Copy each entry below exactly. No images.

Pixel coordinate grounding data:
________
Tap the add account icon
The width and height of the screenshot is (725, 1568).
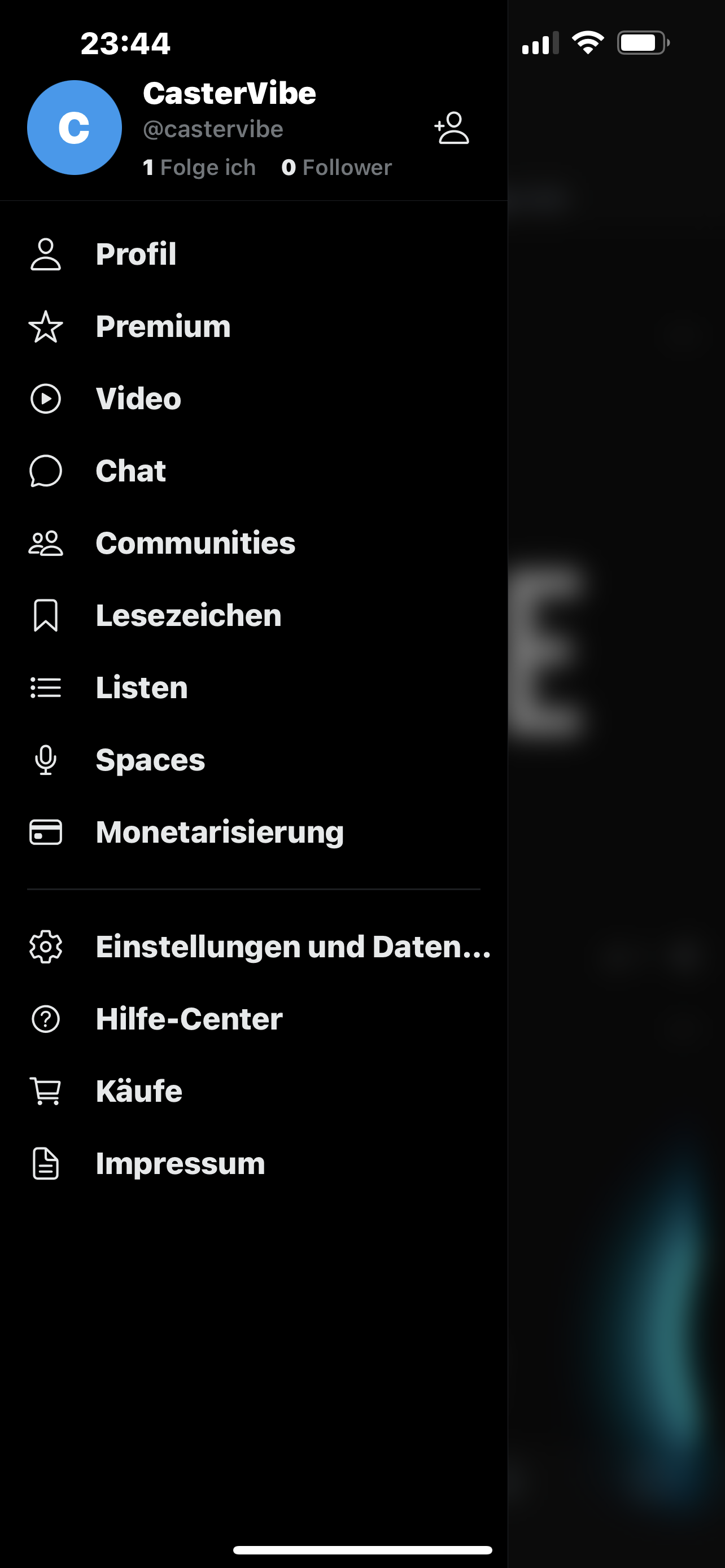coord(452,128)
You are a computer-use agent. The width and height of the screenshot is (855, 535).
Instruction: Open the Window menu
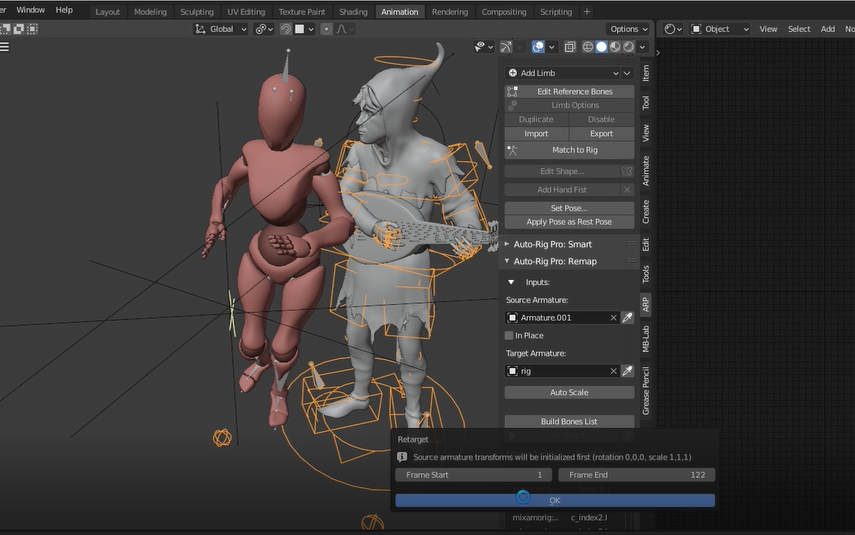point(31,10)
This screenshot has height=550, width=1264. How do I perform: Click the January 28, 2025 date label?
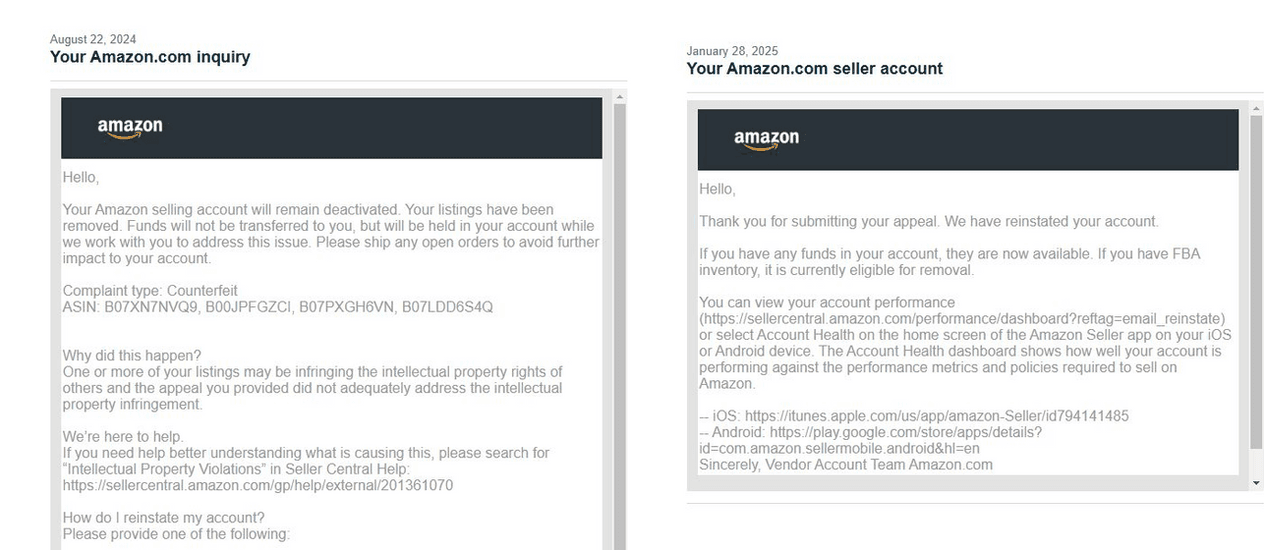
________
Exercise result:
Tap the add account icon
The width and height of the screenshot is (725, 1568).
coord(452,128)
You are a computer-use agent. The width and height of the screenshot is (855, 535).
Instruction: Open the Window menu
point(31,10)
This screenshot has height=550, width=1264. How do I perform: Click the January 28, 2025 date label?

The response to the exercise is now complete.